The combination of pudendal nerve neuromodulation with nerve liberation by a minimally invasive transgluteal approach seems to lead to better pain control during the stimulation period. After 1 month of stimulation, a good treatment response (PGIC ≥ 50%) was found in 76% of patients and optimal treatment response (PGIC ≥ 90%) in 41% of patients.

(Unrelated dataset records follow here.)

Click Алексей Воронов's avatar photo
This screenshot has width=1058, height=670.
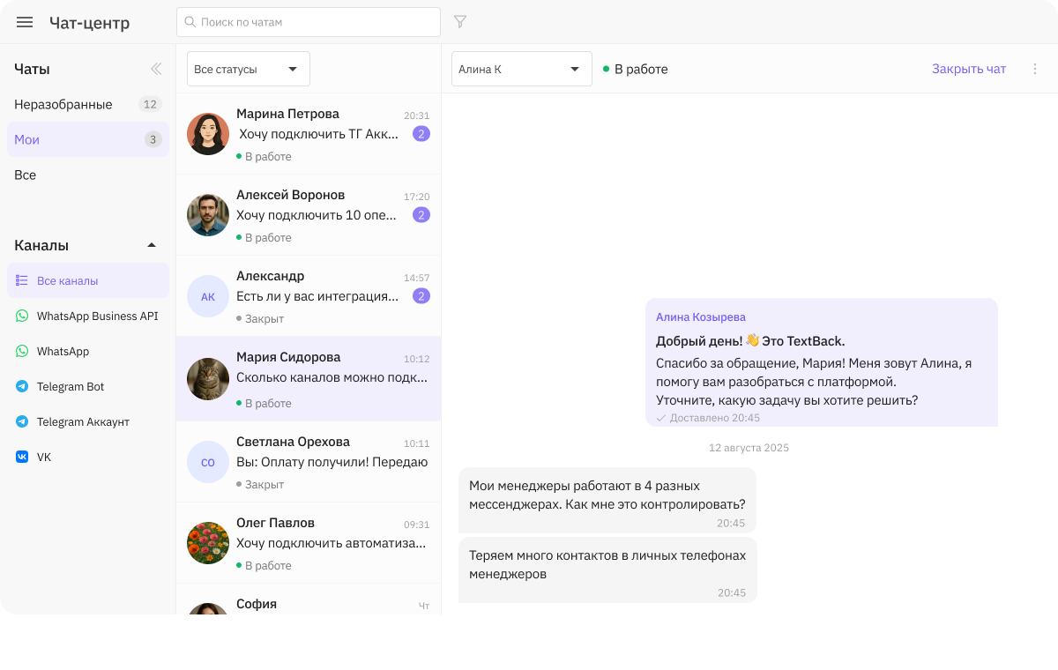pos(208,215)
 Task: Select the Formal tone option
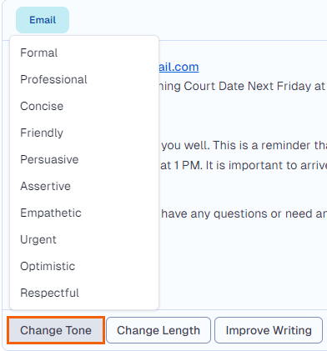tap(84, 53)
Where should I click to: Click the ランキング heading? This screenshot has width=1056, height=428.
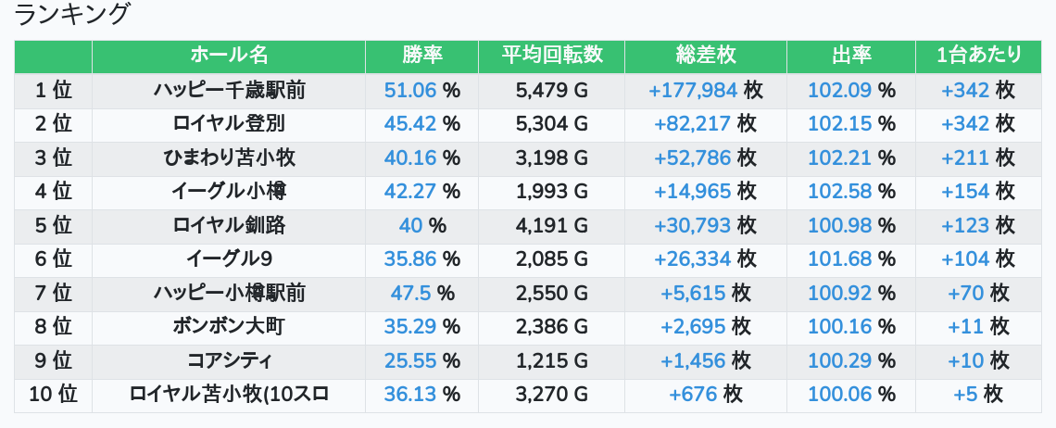point(72,15)
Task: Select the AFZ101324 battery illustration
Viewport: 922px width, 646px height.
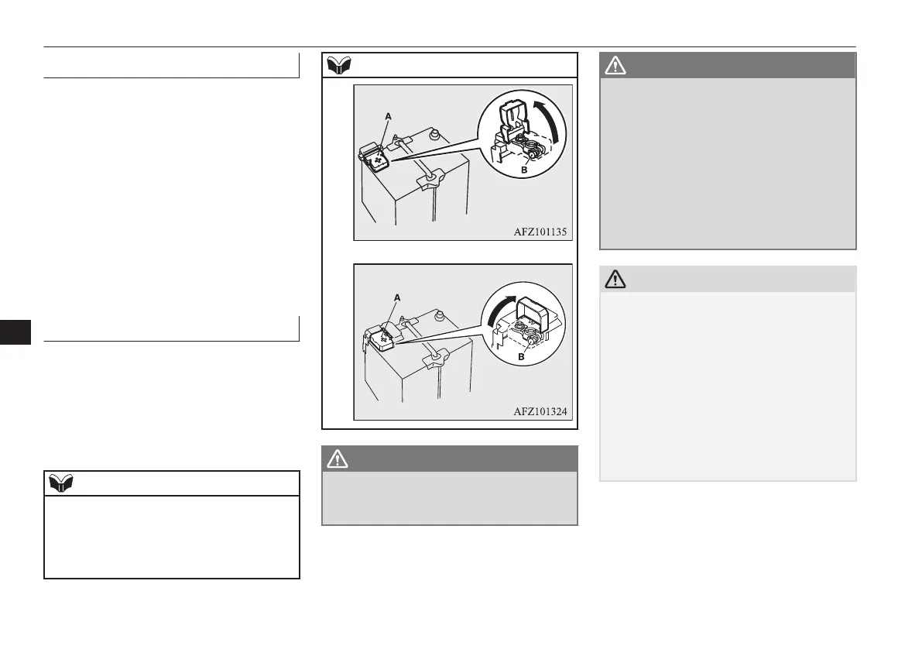Action: coord(463,342)
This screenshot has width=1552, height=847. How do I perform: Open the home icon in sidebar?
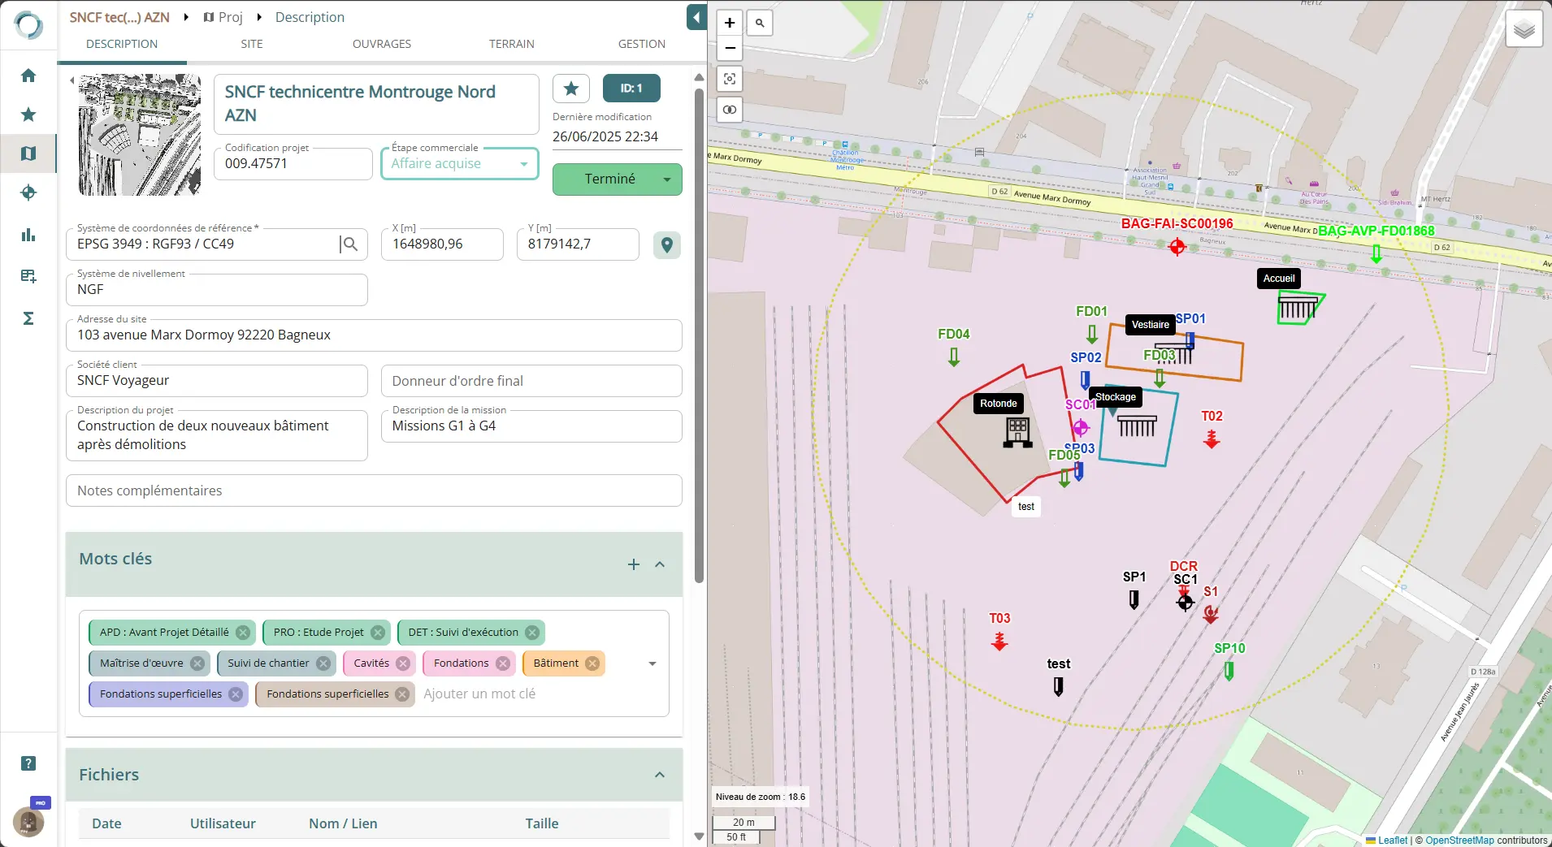point(28,76)
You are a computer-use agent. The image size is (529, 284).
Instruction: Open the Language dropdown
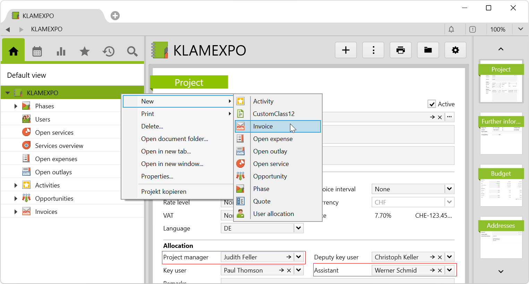298,228
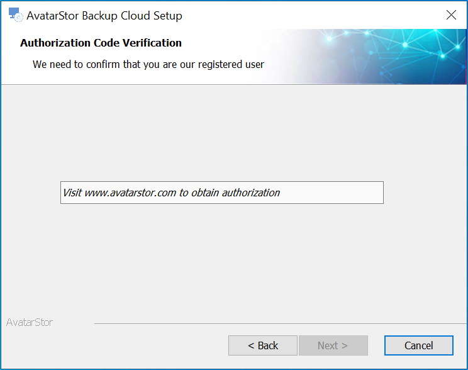Click the AvatarStor setup icon in title bar
The width and height of the screenshot is (468, 370).
[16, 15]
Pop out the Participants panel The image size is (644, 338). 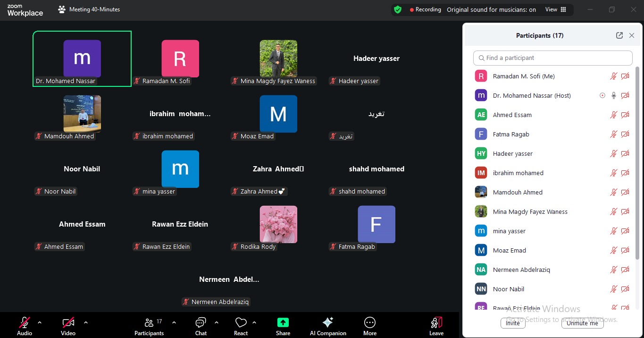619,35
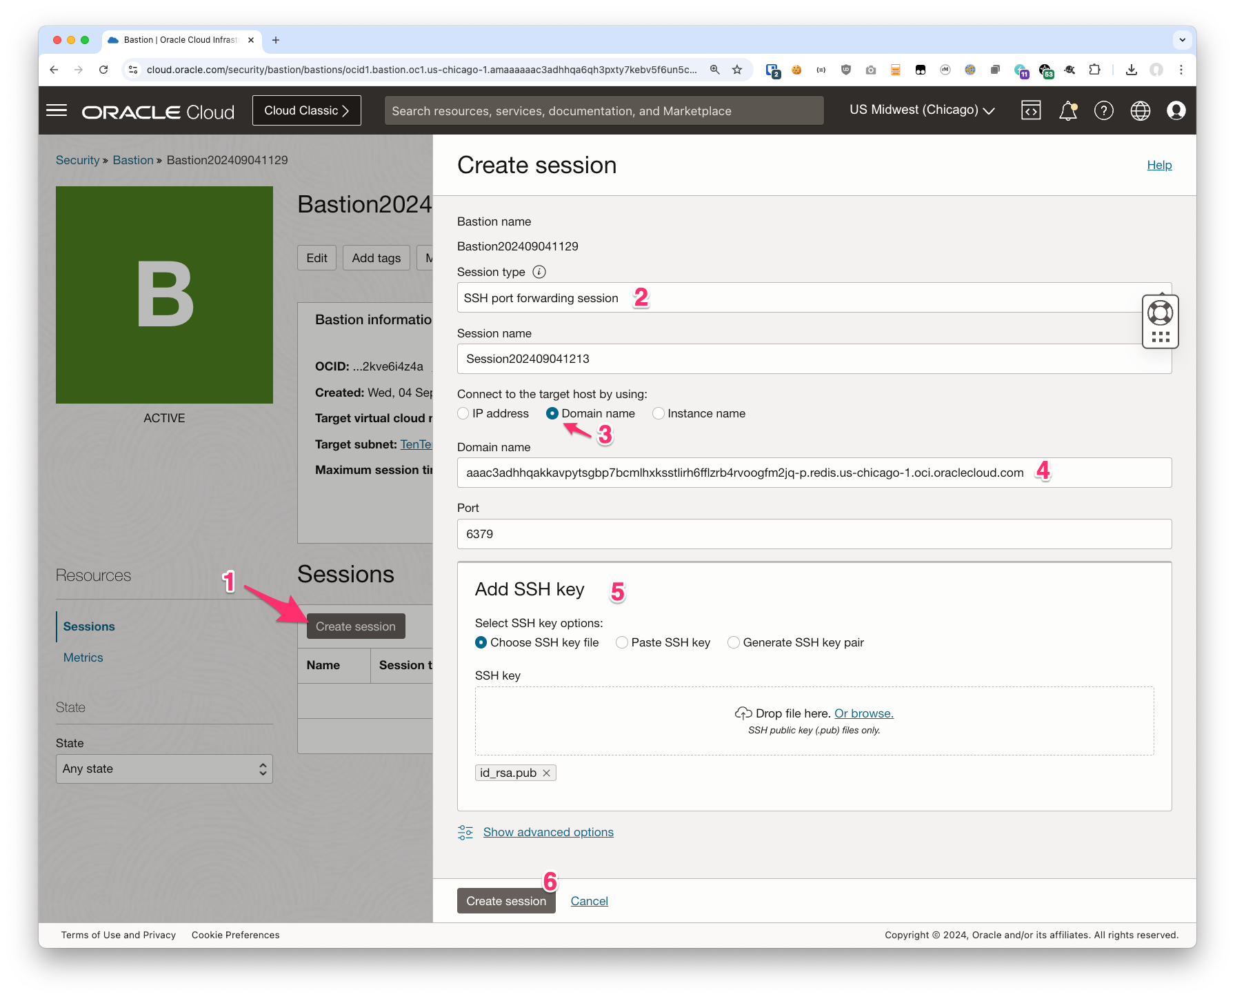Open the language globe icon
The width and height of the screenshot is (1235, 999).
pos(1140,110)
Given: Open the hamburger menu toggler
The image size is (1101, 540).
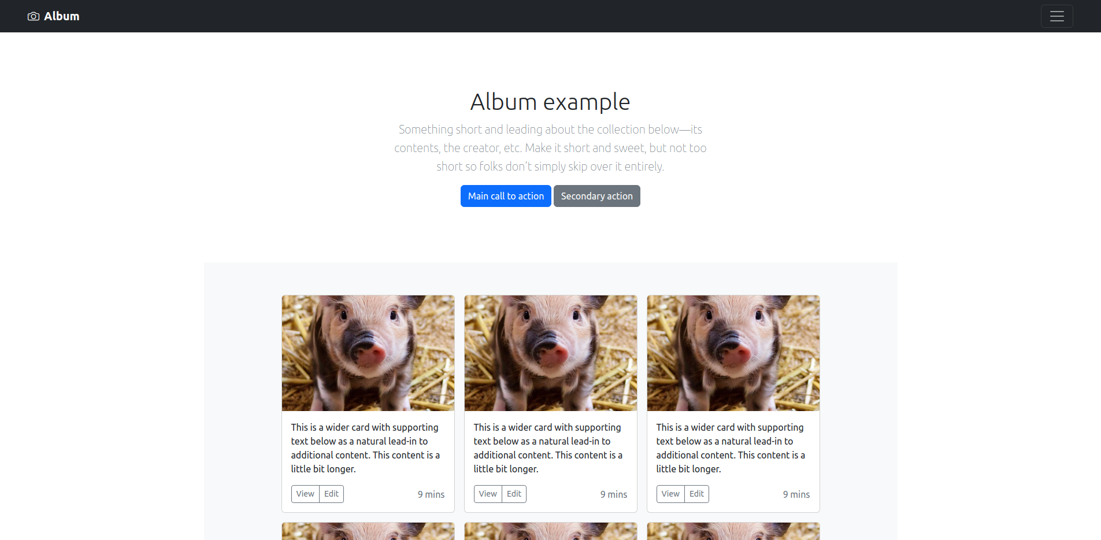Looking at the screenshot, I should click(1056, 16).
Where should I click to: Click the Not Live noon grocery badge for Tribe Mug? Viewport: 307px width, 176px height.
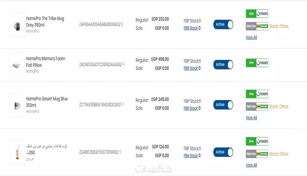257,26
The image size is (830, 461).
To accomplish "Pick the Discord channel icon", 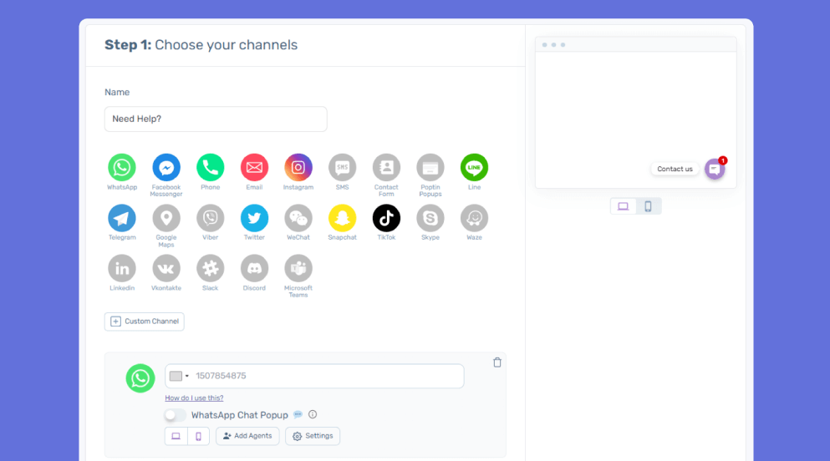I will [x=254, y=268].
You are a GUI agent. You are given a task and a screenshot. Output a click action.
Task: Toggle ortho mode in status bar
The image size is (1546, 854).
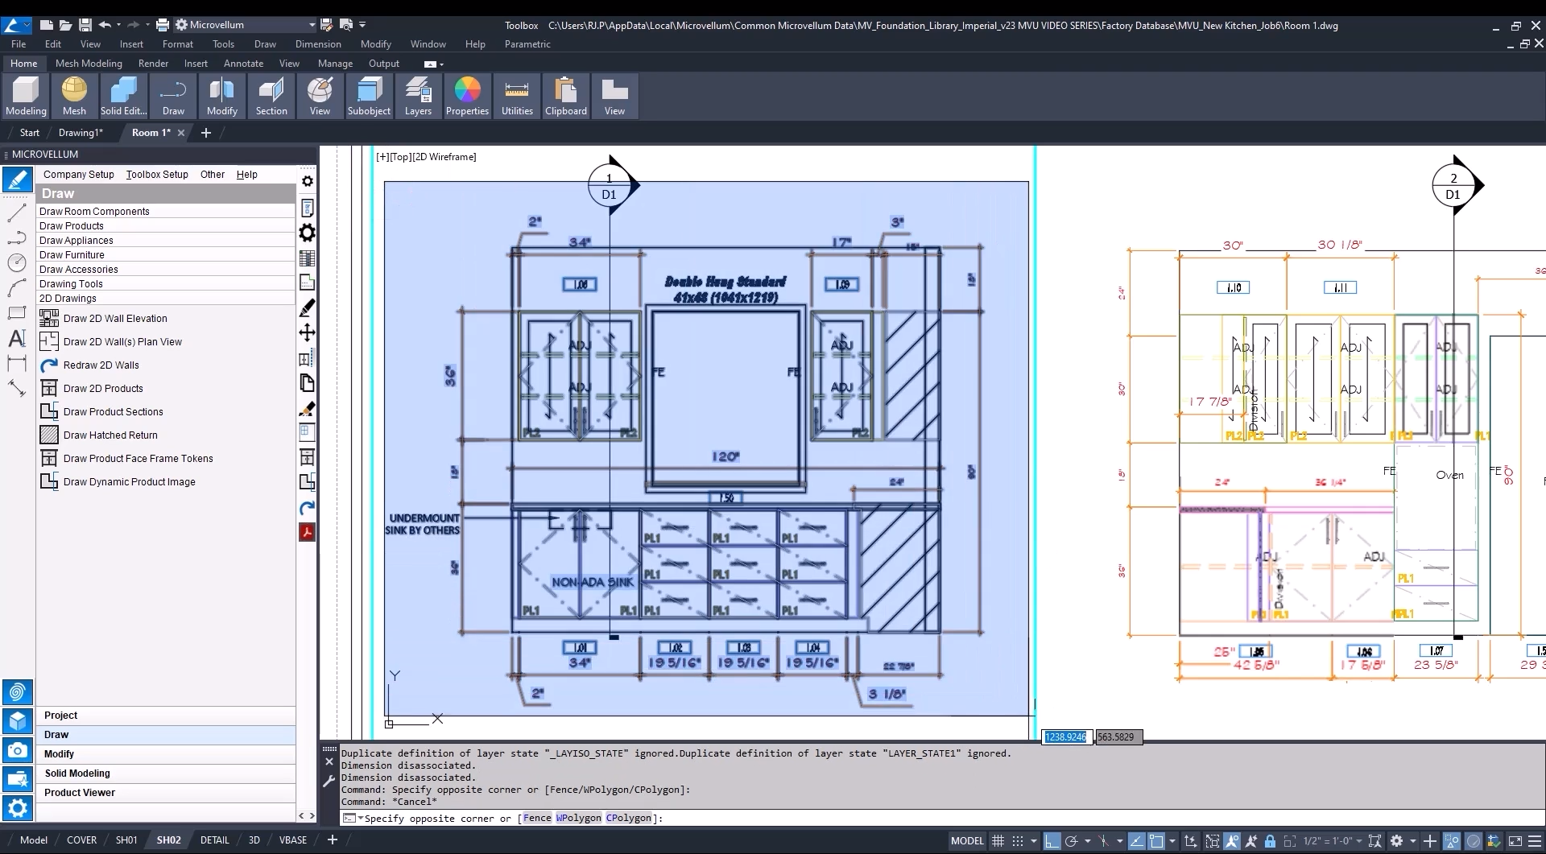(x=1052, y=840)
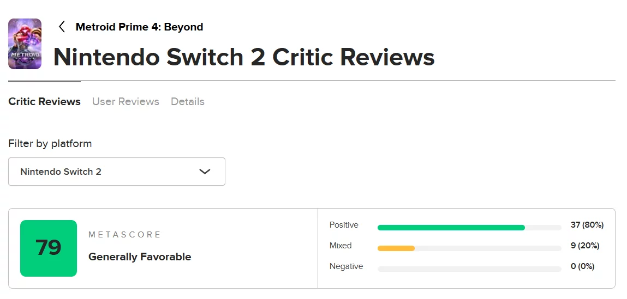Image resolution: width=627 pixels, height=299 pixels.
Task: Switch to the User Reviews tab
Action: 126,101
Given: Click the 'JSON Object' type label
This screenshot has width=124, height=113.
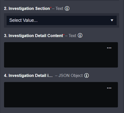Looking at the screenshot, I should (x=71, y=76).
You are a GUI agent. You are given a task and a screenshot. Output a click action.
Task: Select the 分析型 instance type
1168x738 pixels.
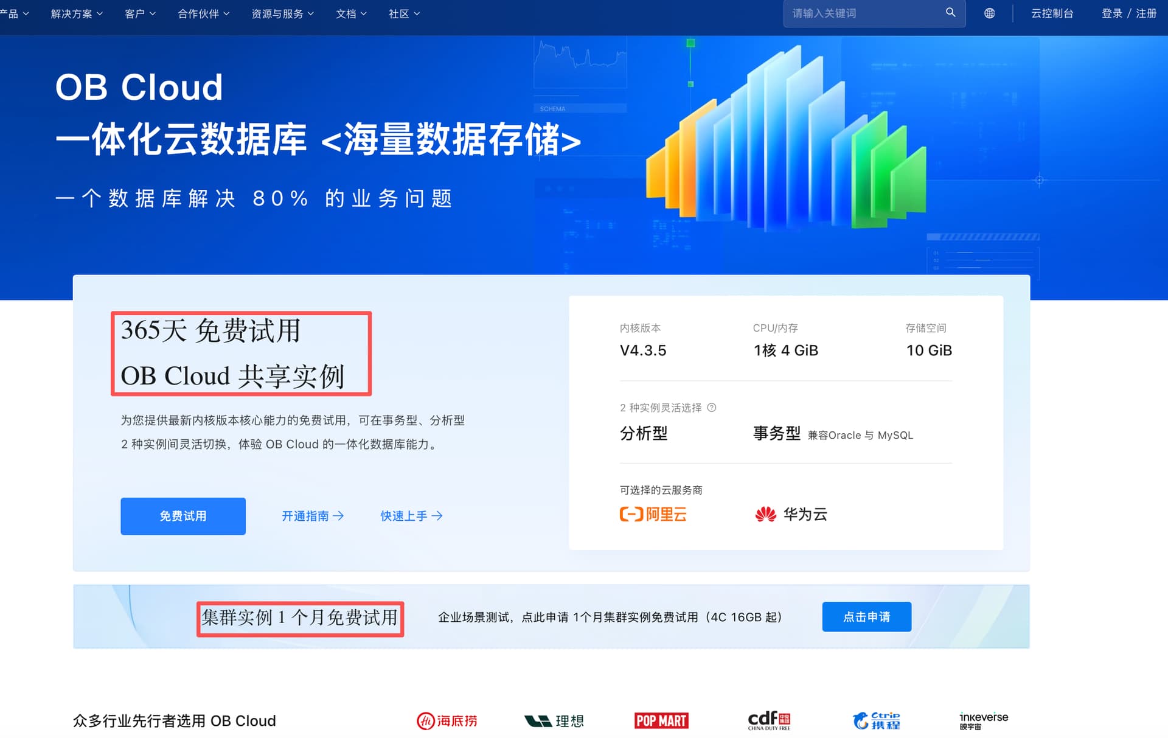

Despite the combination of both techniques, 4 out of 16 patients (1 patient experienced only improvement on one side) experienced no improvement (PGIC < 10%) at 1 month. Failures are hard to explain. All patients had a work-up to exclude central nervous system lesions or other causes that might explain their symptoms: patients had an MRI of the pelvis and lumbosacral region and/or anal sphincter EMG evaluation or a work-up by a neurologist. The patients included in our study had very clear inclusion criteria, and all suffered from perineal pain syndrome because of nerve impingement. All patients also had a positive response to pain after pudendal nerve infiltration. Sensory response of pudendal nerve stimulation was located in the pudendal area or diffusely spread out toward the gluteal region, with a trend toward more lateral sensation in the non-responders (Fig. 4), which could be explained by an immediate postoperative dislocation of the PNE lead. After 1 month, patients were asked again where the stimulation was felt, but no changes in location were recorded at that time, suggesting that no dislocations had occurred during that 1-month period. A study protocol using a quadripolar tined lead could improve outcomes since different programs and stimulation parameters could be tested as well as different stimulation locations. Furthermore, risk of dislocation would probably be reduced. If an implantable pulse generator (IPG) is to be implanted, the duration of neuromodulation needs to be determined since the effect of nerve liberation and transposition remains and even improves at the long term [2]. In our study, after removal of the PNE, most patients experienced aggravation of their symptoms but not to the level that they experienced preoperatively.

Fig. 4
figure 4

Green: sensory location of pudendal stimulation of responders; red: those of non-responders

The drawback of our study is that it is not randomized and not blinded. The PNE electrode used could only be implanted for 1 month because of the infection risk and is also prone to dislocations and technical failures because of its fragility. Since this is a feasibility study on pudendal nerve stimulation in an off-label condition, a temporary electrode without tines was chosen for ethical and economic reasons.

Another limitation is the small sample size and short-term follow-up.

The ENTRAMI technique we used allows full visualization of the pudendal nerve at its origin, so the PNE electrode was placed next to the nerve under full visual control.

Since we combined both procedures, no extra surgical trauma was performed to be able to place the PNE electrode.

In conclusion, pudendal nerve liberation by the ENTRAMI technique combined with short-term pudendal neuromodulation seems feasible and promising in chronic perineal pain patients with clear inclusion criteria. Following the promising results reported in this study, a prospective study soon will be started using permanent electrodes for stimulation.